This year's report contains many of the same findings cited in the previous National Climate Assessment, published in 2014. From a report: More and more of the predicted impacts of global warming are now becoming a reality. For instance, the 2014 assessment forecast that coastal cities would see more flooding in the coming years as sea levels rose. That's no longer theoretical: Scientists have now documented a record number of "nuisance flooding" events during high tides in cities like Miami and Charleston, S.C.

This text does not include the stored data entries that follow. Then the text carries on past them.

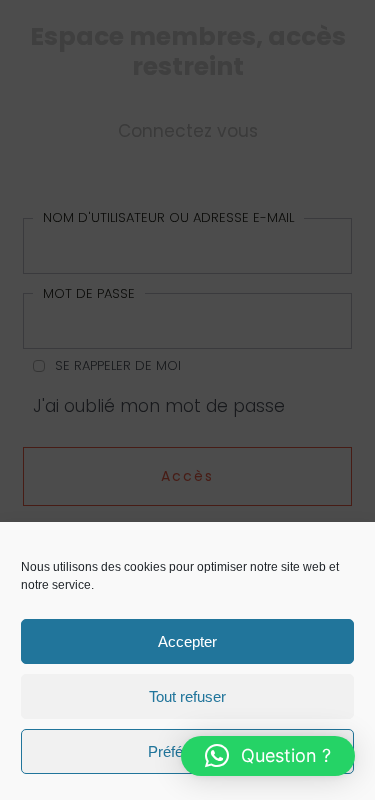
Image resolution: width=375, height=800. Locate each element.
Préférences (188, 751)
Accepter (187, 641)
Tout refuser (187, 696)
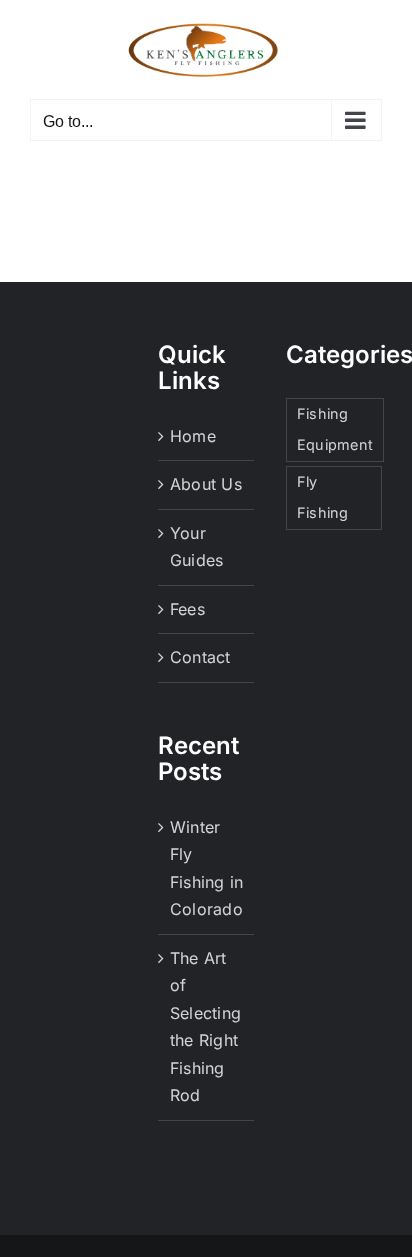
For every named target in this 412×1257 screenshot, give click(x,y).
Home (193, 436)
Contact (200, 657)
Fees (187, 609)
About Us (206, 484)
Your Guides (196, 547)
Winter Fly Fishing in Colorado (206, 868)
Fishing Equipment (335, 429)
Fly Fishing (323, 497)
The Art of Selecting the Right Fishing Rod (205, 1027)
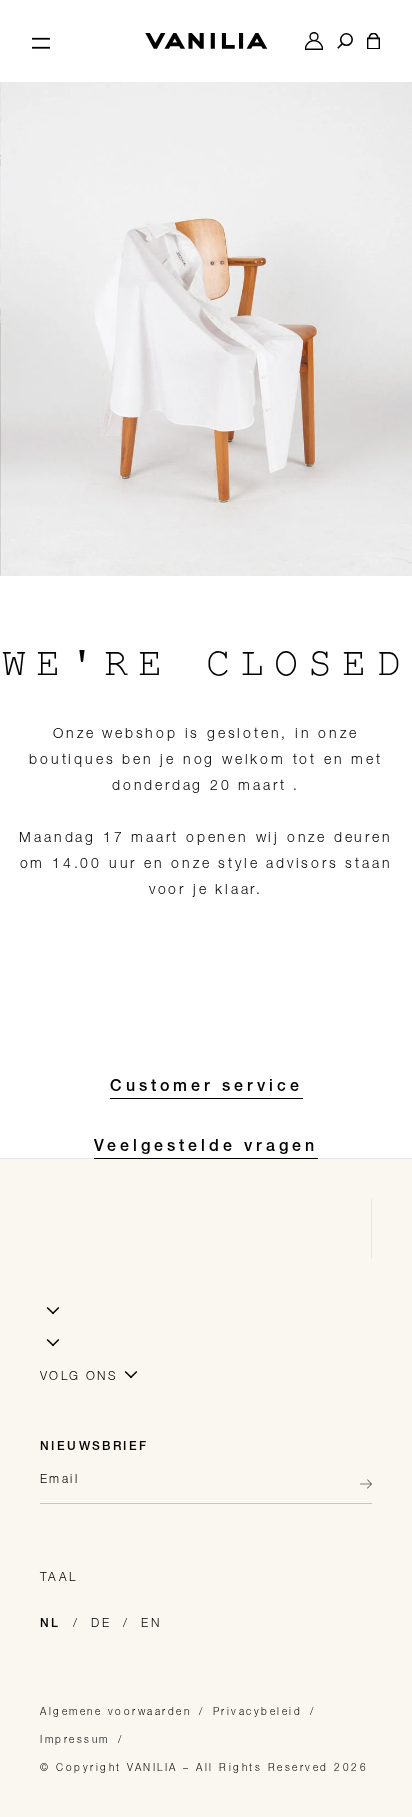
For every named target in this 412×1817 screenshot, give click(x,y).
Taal (59, 1576)
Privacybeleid (258, 1711)
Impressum (75, 1739)
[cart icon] (373, 41)
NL (50, 1624)
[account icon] (314, 41)
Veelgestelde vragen (206, 1148)
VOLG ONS (79, 1375)
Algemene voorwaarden (115, 1711)
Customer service (206, 1088)
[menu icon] (41, 41)
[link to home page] (206, 41)
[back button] (360, 1484)
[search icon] (345, 41)
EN (151, 1622)
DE (101, 1622)
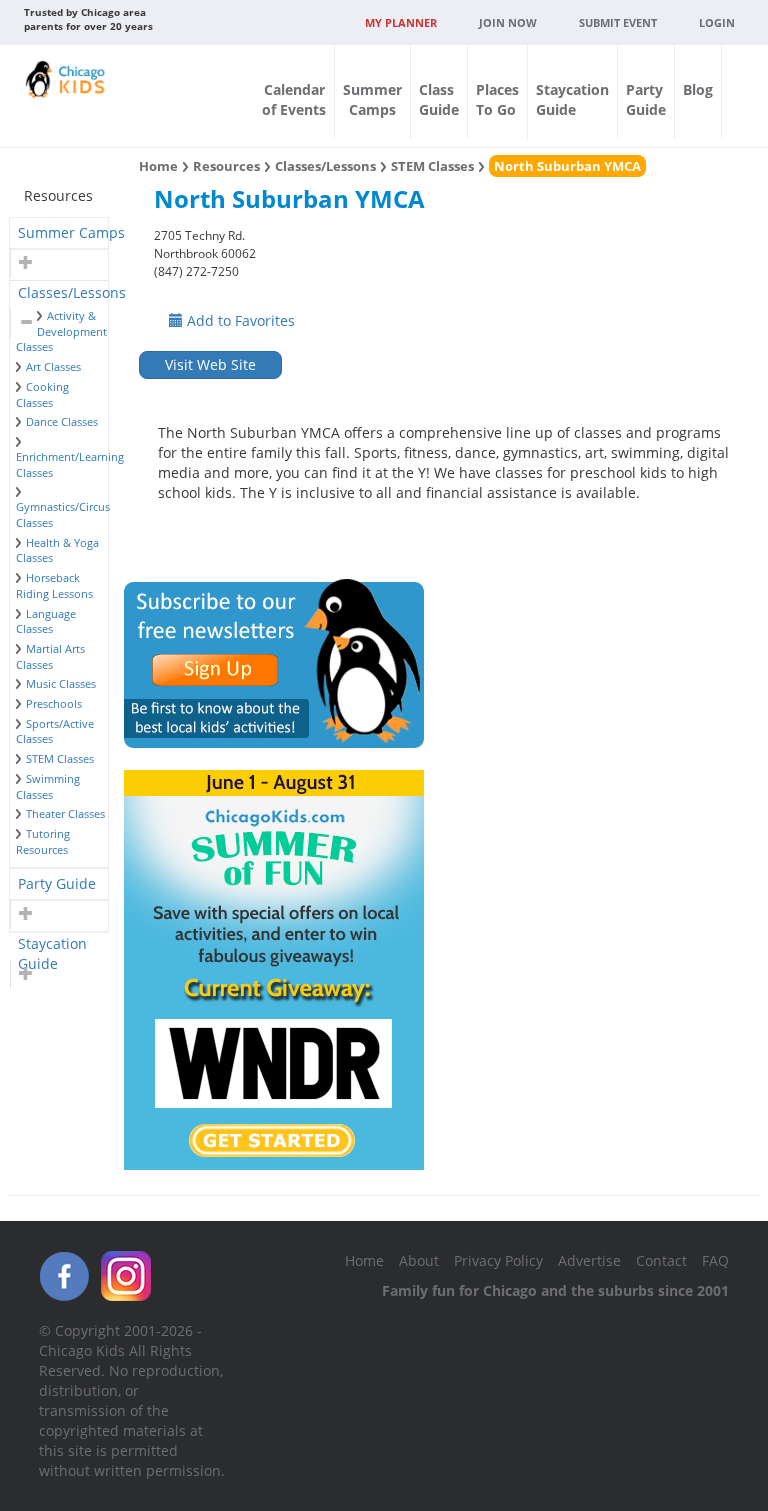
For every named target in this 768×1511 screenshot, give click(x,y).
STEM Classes (60, 758)
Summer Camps (71, 232)
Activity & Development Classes (61, 331)
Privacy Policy (498, 1260)
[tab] (59, 233)
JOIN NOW (508, 22)
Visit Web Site (210, 364)
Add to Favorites (239, 320)
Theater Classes (65, 813)
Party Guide (57, 883)
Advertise (589, 1260)
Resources (226, 166)
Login (717, 22)
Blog (698, 89)
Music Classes (61, 683)
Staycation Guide (52, 946)
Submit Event (618, 22)
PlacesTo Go (497, 99)
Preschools (54, 703)
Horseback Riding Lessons (54, 585)
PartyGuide (646, 99)
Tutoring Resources (43, 841)
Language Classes (46, 621)
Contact (661, 1260)
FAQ (715, 1260)
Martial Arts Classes (50, 656)
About (419, 1260)
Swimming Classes (48, 786)
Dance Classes (62, 421)
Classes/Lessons (72, 292)
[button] (23, 263)
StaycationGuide (572, 99)
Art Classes (53, 366)
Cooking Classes (42, 394)
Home (158, 166)
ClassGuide (439, 99)
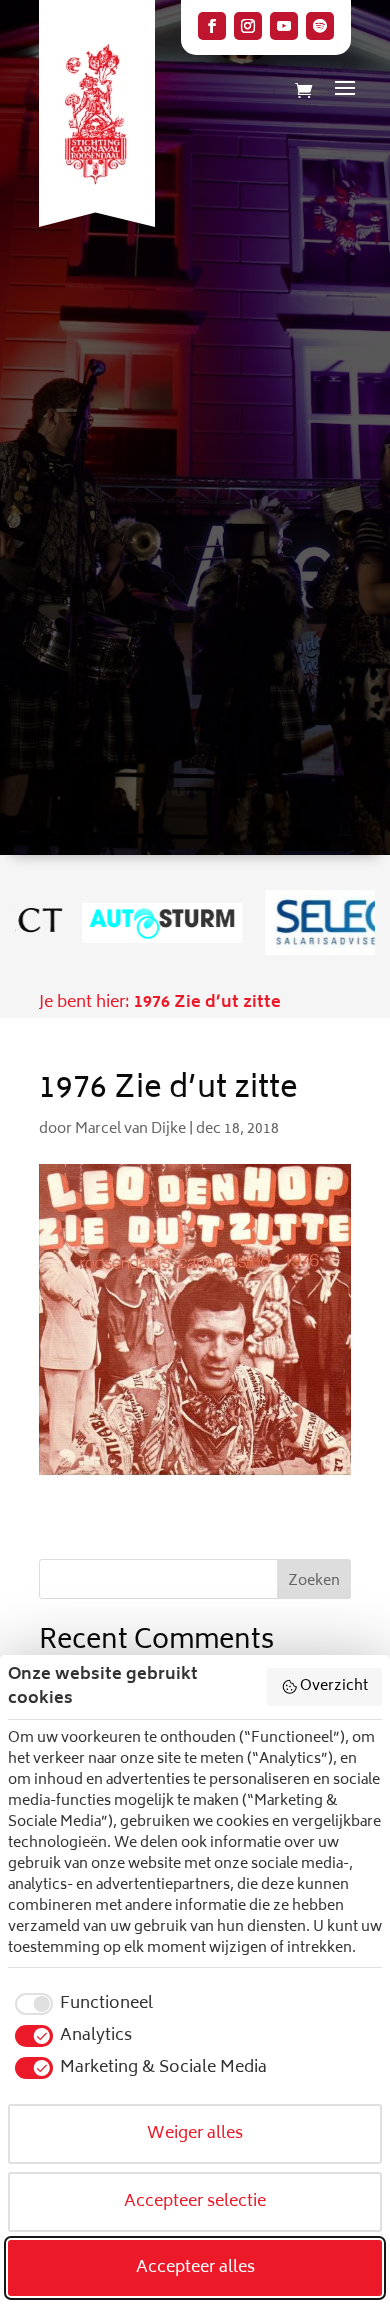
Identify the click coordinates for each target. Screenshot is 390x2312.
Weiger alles (195, 2134)
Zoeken (314, 1581)
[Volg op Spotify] (320, 26)
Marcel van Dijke (130, 1129)
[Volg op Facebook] (212, 26)
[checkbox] (80, 2004)
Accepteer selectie (195, 2202)
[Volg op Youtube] (284, 26)
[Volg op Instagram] (248, 26)
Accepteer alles (195, 2268)
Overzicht (334, 1686)
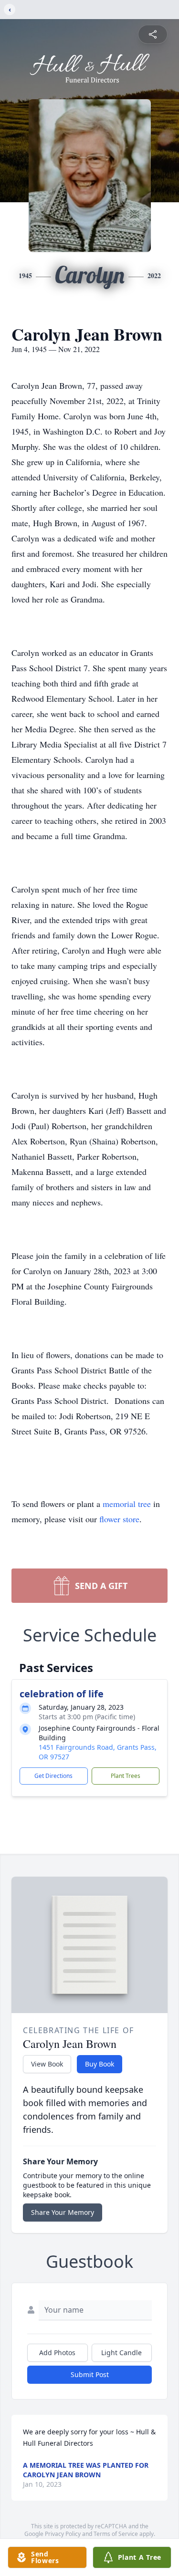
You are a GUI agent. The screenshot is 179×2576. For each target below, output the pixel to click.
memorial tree (127, 1503)
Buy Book (99, 2063)
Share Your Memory (62, 2212)
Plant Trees (125, 1776)
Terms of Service (116, 2534)
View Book (47, 2063)
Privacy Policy (63, 2534)
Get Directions (53, 1776)
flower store (119, 1519)
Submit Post (90, 2374)
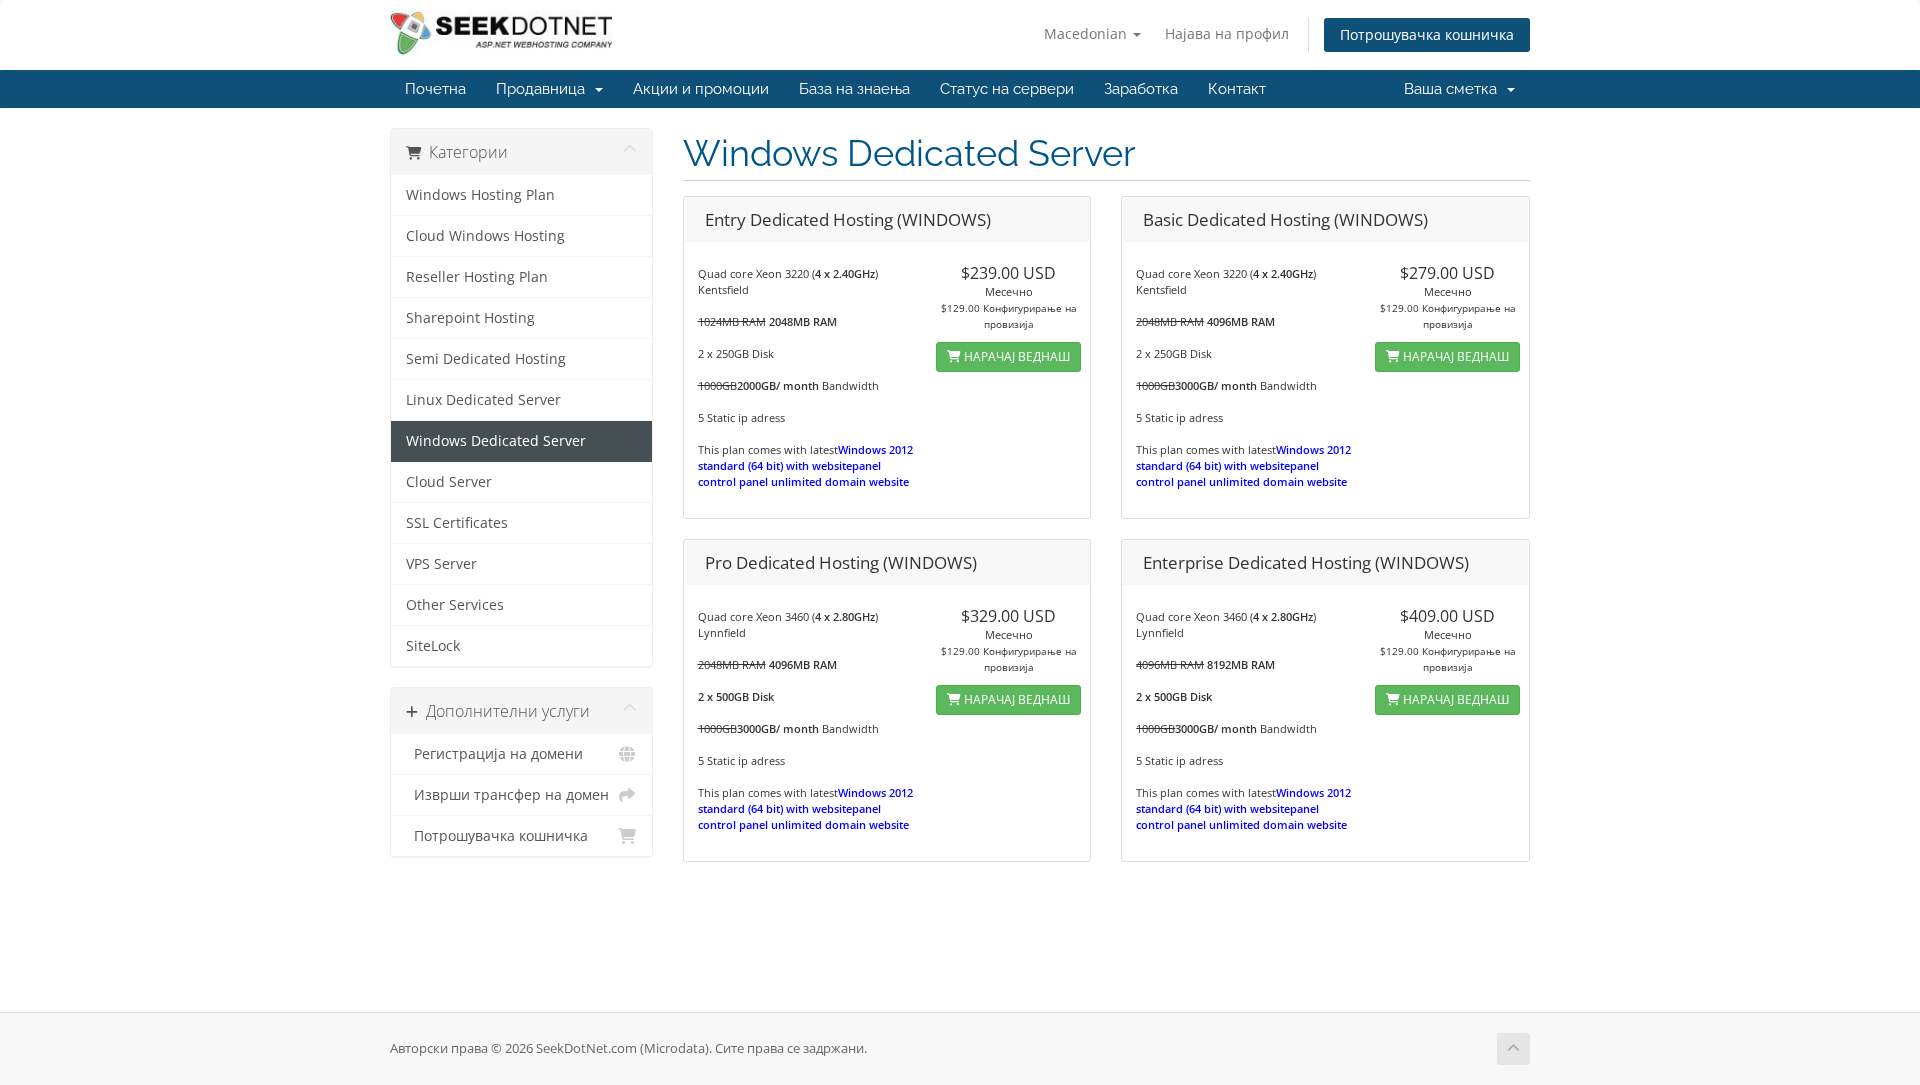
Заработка (1141, 89)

"High tide flooding is now posing daily risks to businesses, neighborhoods, infrastructure, transportation, and ecosystems in the Southeast," the report says. As the oceans have warmed, disruptions in United States fisheries, long predicted, are now underway. In 2012, record ocean temperatures caused lobster catches in Maine to peak a month earlier than usual, and the distribution chain was unprepared.

10 of 346 comments (clear)

  1. Re:ridiculous by ShanghaiBill · · Score: 5, Insightful

    Sea levels are rising at about 4mm per year, and that rate is expected to accelerate as warming continues. This is a SERIOUS PROBLEM in the long run, and we need to deal with it.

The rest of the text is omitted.